## [What you will do]
Starting at the line that contains "Echipa (566, 1959)" and continuing through the last line of the data, give each line as a string in a JSON list, omitting any blank lines.

## [Source records]
┌────────

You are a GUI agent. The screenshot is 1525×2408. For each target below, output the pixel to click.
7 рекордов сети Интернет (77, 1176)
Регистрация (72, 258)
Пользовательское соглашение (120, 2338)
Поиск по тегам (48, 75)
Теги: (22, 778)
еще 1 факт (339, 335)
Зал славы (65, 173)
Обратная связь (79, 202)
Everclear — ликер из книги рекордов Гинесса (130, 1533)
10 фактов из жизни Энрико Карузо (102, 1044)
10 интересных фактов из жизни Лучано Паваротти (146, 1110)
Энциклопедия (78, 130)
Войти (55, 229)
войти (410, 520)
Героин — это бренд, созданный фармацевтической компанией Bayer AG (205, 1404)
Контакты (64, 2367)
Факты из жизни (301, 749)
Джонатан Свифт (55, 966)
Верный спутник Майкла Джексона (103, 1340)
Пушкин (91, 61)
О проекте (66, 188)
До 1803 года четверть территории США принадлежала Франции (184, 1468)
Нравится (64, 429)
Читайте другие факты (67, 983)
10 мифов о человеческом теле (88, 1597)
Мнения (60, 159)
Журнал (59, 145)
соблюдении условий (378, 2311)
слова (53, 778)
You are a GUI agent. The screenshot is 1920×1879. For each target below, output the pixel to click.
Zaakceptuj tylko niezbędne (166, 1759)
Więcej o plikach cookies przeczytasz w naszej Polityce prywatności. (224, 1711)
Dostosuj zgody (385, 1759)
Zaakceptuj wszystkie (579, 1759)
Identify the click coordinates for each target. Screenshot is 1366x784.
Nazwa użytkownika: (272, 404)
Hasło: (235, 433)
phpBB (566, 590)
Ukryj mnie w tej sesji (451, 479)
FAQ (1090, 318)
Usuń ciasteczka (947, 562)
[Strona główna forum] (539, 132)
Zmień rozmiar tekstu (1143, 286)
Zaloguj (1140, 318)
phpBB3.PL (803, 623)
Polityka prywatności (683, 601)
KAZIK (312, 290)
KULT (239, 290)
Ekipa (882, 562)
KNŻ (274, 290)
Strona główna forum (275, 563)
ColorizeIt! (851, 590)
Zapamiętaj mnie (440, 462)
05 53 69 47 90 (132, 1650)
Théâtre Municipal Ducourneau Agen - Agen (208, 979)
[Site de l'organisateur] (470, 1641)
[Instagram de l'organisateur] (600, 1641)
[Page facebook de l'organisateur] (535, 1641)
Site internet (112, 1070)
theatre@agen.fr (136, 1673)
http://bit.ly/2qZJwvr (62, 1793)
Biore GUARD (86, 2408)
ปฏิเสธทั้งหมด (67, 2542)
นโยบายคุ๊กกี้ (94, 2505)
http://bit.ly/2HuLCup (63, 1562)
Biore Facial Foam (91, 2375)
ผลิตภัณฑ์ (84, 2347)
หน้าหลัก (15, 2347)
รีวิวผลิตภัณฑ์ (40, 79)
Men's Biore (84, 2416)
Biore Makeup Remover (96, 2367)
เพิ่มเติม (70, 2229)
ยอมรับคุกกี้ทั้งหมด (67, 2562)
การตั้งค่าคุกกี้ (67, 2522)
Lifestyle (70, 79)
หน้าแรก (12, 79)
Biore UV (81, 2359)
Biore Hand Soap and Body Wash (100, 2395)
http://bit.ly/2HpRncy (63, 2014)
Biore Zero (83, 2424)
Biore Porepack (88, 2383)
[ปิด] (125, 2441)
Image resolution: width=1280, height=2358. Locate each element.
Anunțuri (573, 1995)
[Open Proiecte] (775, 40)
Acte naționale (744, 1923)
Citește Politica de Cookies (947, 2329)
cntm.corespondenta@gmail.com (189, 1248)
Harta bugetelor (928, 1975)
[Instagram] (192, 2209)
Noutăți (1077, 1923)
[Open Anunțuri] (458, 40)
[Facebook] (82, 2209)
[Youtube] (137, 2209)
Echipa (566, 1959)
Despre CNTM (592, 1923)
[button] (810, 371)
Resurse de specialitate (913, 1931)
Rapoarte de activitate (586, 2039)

└────────

## [Result for this exercise]
[
  "Echipa (566, 1959)",
  "Despre CNTM (592, 1923)",
  "[button] (810, 371)",
  "Resurse de specialitate (913, 1931)",
  "Rapoarte de activitate (586, 2039)"
]